### Task brief
Please restate the data exactly, from the first line to the last.

### The data
········

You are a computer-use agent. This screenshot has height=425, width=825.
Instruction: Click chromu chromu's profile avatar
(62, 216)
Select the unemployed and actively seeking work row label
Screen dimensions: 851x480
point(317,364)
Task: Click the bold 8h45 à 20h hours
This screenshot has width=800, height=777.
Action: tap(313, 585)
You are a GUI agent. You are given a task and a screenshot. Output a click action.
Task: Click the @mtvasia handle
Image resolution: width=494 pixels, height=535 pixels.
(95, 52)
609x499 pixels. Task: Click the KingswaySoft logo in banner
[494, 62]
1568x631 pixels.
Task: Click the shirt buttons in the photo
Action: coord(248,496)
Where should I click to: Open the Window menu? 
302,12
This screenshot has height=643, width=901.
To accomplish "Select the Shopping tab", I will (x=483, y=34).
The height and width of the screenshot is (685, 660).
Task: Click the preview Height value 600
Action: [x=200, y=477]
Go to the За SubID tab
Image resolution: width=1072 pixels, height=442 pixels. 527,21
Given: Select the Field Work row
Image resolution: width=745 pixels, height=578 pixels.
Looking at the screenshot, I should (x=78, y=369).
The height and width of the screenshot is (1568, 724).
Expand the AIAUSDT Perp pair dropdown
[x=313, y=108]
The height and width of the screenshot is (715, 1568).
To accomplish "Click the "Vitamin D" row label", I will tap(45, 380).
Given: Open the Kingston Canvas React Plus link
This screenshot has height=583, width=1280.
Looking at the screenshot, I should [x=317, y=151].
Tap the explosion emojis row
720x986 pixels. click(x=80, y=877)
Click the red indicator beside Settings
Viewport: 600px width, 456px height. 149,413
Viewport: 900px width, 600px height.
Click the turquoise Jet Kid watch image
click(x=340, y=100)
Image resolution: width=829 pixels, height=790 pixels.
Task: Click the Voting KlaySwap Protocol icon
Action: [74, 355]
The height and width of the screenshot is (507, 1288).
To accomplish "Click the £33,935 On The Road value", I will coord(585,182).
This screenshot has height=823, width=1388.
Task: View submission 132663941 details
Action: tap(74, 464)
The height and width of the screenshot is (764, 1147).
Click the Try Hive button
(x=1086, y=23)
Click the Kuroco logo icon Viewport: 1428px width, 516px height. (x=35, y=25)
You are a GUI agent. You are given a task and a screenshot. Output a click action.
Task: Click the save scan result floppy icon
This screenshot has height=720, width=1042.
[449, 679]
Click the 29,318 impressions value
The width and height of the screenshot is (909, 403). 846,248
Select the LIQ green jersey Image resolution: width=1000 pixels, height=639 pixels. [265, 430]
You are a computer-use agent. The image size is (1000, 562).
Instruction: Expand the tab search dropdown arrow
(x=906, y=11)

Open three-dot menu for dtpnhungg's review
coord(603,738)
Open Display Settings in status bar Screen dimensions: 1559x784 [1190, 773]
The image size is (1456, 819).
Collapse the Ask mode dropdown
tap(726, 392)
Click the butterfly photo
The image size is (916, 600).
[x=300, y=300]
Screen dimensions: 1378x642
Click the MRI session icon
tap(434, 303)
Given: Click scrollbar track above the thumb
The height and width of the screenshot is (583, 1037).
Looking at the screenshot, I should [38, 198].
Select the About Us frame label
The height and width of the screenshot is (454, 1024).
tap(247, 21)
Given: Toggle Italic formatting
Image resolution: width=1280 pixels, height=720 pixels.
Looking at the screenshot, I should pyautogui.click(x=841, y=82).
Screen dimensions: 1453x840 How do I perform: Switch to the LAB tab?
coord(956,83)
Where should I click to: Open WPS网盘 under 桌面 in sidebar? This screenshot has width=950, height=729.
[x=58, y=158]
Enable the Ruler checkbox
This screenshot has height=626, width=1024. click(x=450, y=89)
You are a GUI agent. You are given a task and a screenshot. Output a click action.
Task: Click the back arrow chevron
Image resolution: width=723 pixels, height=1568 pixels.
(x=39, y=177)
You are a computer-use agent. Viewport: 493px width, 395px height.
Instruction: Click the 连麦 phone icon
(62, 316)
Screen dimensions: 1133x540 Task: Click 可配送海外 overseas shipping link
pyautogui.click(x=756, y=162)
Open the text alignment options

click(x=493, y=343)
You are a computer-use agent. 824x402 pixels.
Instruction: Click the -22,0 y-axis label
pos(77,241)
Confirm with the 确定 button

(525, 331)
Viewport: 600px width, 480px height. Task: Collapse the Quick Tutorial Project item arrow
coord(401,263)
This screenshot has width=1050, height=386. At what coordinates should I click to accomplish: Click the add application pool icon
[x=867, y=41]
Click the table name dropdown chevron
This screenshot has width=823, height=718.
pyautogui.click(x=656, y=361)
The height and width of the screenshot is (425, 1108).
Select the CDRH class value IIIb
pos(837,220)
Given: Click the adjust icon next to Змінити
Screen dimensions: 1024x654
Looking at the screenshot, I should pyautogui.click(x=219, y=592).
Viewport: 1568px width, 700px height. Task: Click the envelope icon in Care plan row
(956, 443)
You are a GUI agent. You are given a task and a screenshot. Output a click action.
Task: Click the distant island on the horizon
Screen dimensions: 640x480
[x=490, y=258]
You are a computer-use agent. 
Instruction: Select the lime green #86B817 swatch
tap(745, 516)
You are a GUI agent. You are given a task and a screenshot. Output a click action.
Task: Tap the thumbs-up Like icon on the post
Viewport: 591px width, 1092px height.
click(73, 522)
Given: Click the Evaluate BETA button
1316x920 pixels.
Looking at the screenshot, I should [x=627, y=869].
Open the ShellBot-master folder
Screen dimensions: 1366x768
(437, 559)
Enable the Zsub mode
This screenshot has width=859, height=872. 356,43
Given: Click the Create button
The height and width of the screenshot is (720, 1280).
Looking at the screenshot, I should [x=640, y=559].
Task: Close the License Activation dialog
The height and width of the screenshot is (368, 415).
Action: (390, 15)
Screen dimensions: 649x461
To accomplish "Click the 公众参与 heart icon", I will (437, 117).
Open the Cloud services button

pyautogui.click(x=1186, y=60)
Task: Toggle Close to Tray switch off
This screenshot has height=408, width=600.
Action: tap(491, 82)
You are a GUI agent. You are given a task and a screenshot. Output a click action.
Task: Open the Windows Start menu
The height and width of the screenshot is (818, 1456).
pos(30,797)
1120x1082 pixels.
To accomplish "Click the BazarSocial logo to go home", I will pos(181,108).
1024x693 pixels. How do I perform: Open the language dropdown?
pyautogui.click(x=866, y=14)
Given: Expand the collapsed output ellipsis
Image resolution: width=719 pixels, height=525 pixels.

········

### Task response
You are a computer-use agent. This screenshot has height=425, width=825.
Instruction: Click chromu chromu's profile avatar
(62, 216)
Select the unemployed and actively seeking work row label
Screen dimensions: 851x480
point(317,364)
Task: Click the bold 8h45 à 20h hours
This screenshot has width=800, height=777.
Action: tap(313, 585)
You are a GUI agent. You are given a task and a screenshot. Output a click action.
Task: Click the @mtvasia handle
Image resolution: width=494 pixels, height=535 pixels.
(95, 52)
609x499 pixels. Task: Click the KingswaySoft logo in banner
[494, 62]
1568x631 pixels.
Task: Click the shirt buttons in the photo
Action: coord(248,496)
Where should I click to: Open the Window menu? 
302,12
This screenshot has height=643, width=901.
To accomplish "Select the Shopping tab", I will (x=483, y=34).
The height and width of the screenshot is (685, 660).
Task: Click the preview Height value 600
Action: [x=200, y=477]
Go to the За SubID tab
Image resolution: width=1072 pixels, height=442 pixels. 527,21
Given: Select the Field Work row
Image resolution: width=745 pixels, height=578 pixels.
Looking at the screenshot, I should (x=78, y=369).
The height and width of the screenshot is (1568, 724).
Expand the AIAUSDT Perp pair dropdown
[x=313, y=108]
The height and width of the screenshot is (715, 1568).
To accomplish "Click the "Vitamin D" row label", I will tap(45, 380).
Given: Open the Kingston Canvas React Plus link
This screenshot has height=583, width=1280.
Looking at the screenshot, I should [x=317, y=151].
Tap the explosion emojis row
720x986 pixels. click(x=80, y=877)
Click the red indicator beside Settings
Viewport: 600px width, 456px height. 149,413
Viewport: 900px width, 600px height.
Click the turquoise Jet Kid watch image
click(x=340, y=100)
Image resolution: width=829 pixels, height=790 pixels.
Task: Click the Voting KlaySwap Protocol icon
Action: [74, 355]
The height and width of the screenshot is (507, 1288).
To accomplish "Click the £33,935 On The Road value", I will coord(585,182).
This screenshot has height=823, width=1388.
Task: View submission 132663941 details
Action: tap(74, 464)
The height and width of the screenshot is (764, 1147).
Click the Try Hive button
(x=1086, y=23)
Click the Kuroco logo icon Viewport: 1428px width, 516px height. (x=35, y=25)
You are a GUI agent. You are given a task and a screenshot. Output a click action.
Task: Click the save scan result floppy icon
This screenshot has height=720, width=1042.
[449, 679]
Click the 29,318 impressions value
The width and height of the screenshot is (909, 403). 846,248
Select the LIQ green jersey Image resolution: width=1000 pixels, height=639 pixels. [265, 430]
You are a computer-use agent. The image size is (1000, 562).
Instruction: Expand the tab search dropdown arrow
(x=906, y=11)

Open three-dot menu for dtpnhungg's review
coord(603,738)
Open Display Settings in status bar Screen dimensions: 1559x784 [1190, 773]
The image size is (1456, 819).
Collapse the Ask mode dropdown
tap(726, 392)
Click the butterfly photo
The image size is (916, 600).
[x=300, y=300]
Screen dimensions: 1378x642
Click the MRI session icon
tap(434, 303)
Given: Click scrollbar track above the thumb
The height and width of the screenshot is (583, 1037).
Looking at the screenshot, I should [38, 198].
Select the About Us frame label
The height and width of the screenshot is (454, 1024).
tap(247, 21)
Given: Toggle Italic formatting
Image resolution: width=1280 pixels, height=720 pixels.
Looking at the screenshot, I should pyautogui.click(x=841, y=82).
Screen dimensions: 1453x840 How do I perform: Switch to the LAB tab?
coord(956,83)
Where should I click to: Open WPS网盘 under 桌面 in sidebar? This screenshot has width=950, height=729.
[x=58, y=158]
Enable the Ruler checkbox
This screenshot has height=626, width=1024. click(x=450, y=89)
You are a GUI agent. You are given a task and a screenshot. Output a click action.
Task: Click the back arrow chevron
Image resolution: width=723 pixels, height=1568 pixels.
(x=39, y=177)
You are a computer-use agent. Viewport: 493px width, 395px height.
Instruction: Click the 连麦 phone icon
(62, 316)
Screen dimensions: 1133x540 Task: Click 可配送海外 overseas shipping link
pyautogui.click(x=756, y=162)
Open the text alignment options

click(x=493, y=343)
You are a computer-use agent. 824x402 pixels.
Instruction: Click the -22,0 y-axis label
pos(77,241)
Confirm with the 确定 button

(525, 331)
Viewport: 600px width, 480px height. Task: Collapse the Quick Tutorial Project item arrow
coord(401,263)
This screenshot has width=1050, height=386. At what coordinates should I click to accomplish: Click the add application pool icon
[x=867, y=41]
Click the table name dropdown chevron
This screenshot has width=823, height=718.
pyautogui.click(x=656, y=361)
The height and width of the screenshot is (425, 1108).
Select the CDRH class value IIIb
pos(837,220)
Given: Click the adjust icon next to Змінити
Screen dimensions: 1024x654
Looking at the screenshot, I should pyautogui.click(x=219, y=592).
Viewport: 1568px width, 700px height. Task: Click the envelope icon in Care plan row
(956, 443)
You are a GUI agent. You are given a task and a screenshot. Output a click action.
Task: Click the distant island on the horizon
Screen dimensions: 640x480
[x=490, y=258]
You are a computer-use agent. 
Instruction: Select the lime green #86B817 swatch
tap(745, 516)
You are a GUI agent. You are given a task and a screenshot. Output a click action.
Task: Tap the thumbs-up Like icon on the post
Viewport: 591px width, 1092px height.
click(73, 522)
Given: Click the Evaluate BETA button
1316x920 pixels.
Looking at the screenshot, I should [x=627, y=869].
Open the ShellBot-master folder
Screen dimensions: 1366x768
(437, 559)
Enable the Zsub mode
This screenshot has width=859, height=872. 356,43
Given: Click the Create button
The height and width of the screenshot is (720, 1280).
Looking at the screenshot, I should [x=640, y=559].
Task: Close the License Activation dialog
The height and width of the screenshot is (368, 415).
Action: (390, 15)
Screen dimensions: 649x461
To accomplish "Click the 公众参与 heart icon", I will (437, 117).
Open the Cloud services button

pyautogui.click(x=1186, y=60)
Task: Toggle Close to Tray switch off
This screenshot has height=408, width=600.
Action: tap(491, 82)
You are a GUI agent. You are given a task and a screenshot. Output a click action.
Task: Open the Windows Start menu
The height and width of the screenshot is (818, 1456).
pos(30,797)
1120x1082 pixels.
To accomplish "Click the BazarSocial logo to go home", I will pos(181,108).
1024x693 pixels. How do I perform: Open the language dropdown?
pyautogui.click(x=866, y=14)
Given: Expand the collapsed output ellipsis
Image resolution: width=719 pixels, height=525 pixels.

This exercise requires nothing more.